Ortek Therapeutics
- Type: Private companies
- Industry: Dental Health care
- Founded: 1998
- Headquarters: Roslyn Heights, New York
- Products: oral care
- Website: ecddetect.com

= Ortek Therapeutics =

Oral care products healthcare company

Ortek Therapeutics, Inc. is a private healthcare company based in Roslyn Heights, New York, which specializes in researching and commercializing oral care products. It was founded in 1998.

== History ==
To date, Ortek's commercial success is based on the company's patented AlkaGen Technology (an arginine bicarbonate/calcium carbonate complex). The company incorporates this technology in their sugarless soft chews, BasicBites. Arginine is an amino acid found in many foods and is also naturally found in saliva. On tooth surfaces, arginine is broken down by certain pH-rising plaque bacteria to acid-neutralizing alkali. This results in a sustained neutral or elevated oral plaque pH, which creates an optimal environment for remineralisation of the teeth. The calcium component is available for enhanced remineralisation and the carbonate components aid in buffering the teeth from acid attacks and support the activities of arginine and calcium. The AlkaGen technology, which is based on over 40 years of research in saliva chemistry, was licensed to the company by The Research Foundation of the State University of New York after being developed by the Department of Oral Biology and Pathology at Stony Brook University.

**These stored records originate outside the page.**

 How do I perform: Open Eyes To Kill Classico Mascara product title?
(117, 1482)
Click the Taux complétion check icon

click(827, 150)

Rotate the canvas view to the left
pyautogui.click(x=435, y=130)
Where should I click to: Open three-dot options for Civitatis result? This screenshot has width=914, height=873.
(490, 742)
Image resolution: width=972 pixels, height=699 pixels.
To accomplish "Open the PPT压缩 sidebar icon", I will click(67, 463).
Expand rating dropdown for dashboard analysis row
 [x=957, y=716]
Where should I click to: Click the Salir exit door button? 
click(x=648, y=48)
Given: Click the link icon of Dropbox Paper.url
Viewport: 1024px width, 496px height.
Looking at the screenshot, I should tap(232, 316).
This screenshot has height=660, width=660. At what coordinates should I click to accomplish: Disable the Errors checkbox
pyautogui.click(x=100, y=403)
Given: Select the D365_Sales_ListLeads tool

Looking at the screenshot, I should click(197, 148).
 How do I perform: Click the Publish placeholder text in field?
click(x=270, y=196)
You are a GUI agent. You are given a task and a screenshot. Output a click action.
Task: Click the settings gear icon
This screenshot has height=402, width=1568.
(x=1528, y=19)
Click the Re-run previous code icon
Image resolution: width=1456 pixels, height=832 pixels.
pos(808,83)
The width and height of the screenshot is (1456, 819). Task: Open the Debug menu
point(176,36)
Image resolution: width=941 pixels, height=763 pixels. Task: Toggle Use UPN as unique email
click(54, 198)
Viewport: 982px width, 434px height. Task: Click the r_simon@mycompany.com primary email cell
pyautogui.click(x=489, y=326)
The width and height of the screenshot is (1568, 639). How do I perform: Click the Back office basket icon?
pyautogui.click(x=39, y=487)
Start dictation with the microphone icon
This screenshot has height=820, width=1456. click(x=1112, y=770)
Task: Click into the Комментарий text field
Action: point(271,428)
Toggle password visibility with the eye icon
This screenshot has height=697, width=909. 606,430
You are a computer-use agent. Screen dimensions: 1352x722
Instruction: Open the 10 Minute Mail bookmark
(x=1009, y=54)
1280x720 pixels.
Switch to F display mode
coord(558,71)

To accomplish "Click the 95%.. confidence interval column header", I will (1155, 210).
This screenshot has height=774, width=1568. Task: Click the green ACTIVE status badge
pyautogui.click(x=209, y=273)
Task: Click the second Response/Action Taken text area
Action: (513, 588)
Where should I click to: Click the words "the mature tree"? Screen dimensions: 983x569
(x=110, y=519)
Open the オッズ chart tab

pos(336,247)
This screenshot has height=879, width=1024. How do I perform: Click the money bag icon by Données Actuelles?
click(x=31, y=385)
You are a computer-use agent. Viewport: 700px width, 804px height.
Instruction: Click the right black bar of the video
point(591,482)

A 2008 clinical trial published in the Journal of Clinical Dentistry found that a confection with AlkaGen Technology was highly effective in preventing cavities in Venezuelan children, as those consuming the confections had 62% less cavities than the placebo group. Ortek developed and commercialized two dental pastes for sensitive teeth that were based on the arginine bicarbonate/calcium carbonate technology. These products, named DenClude and ProClude, were sold to Colgate Palmolive in 2008. ProClude is now known as Colgate Sensitive Pro Relief Desensitizing Paste with Pro Argin Technology.

The company is also in late stage development of an electronic early cavity detector, called the Ortek ECD.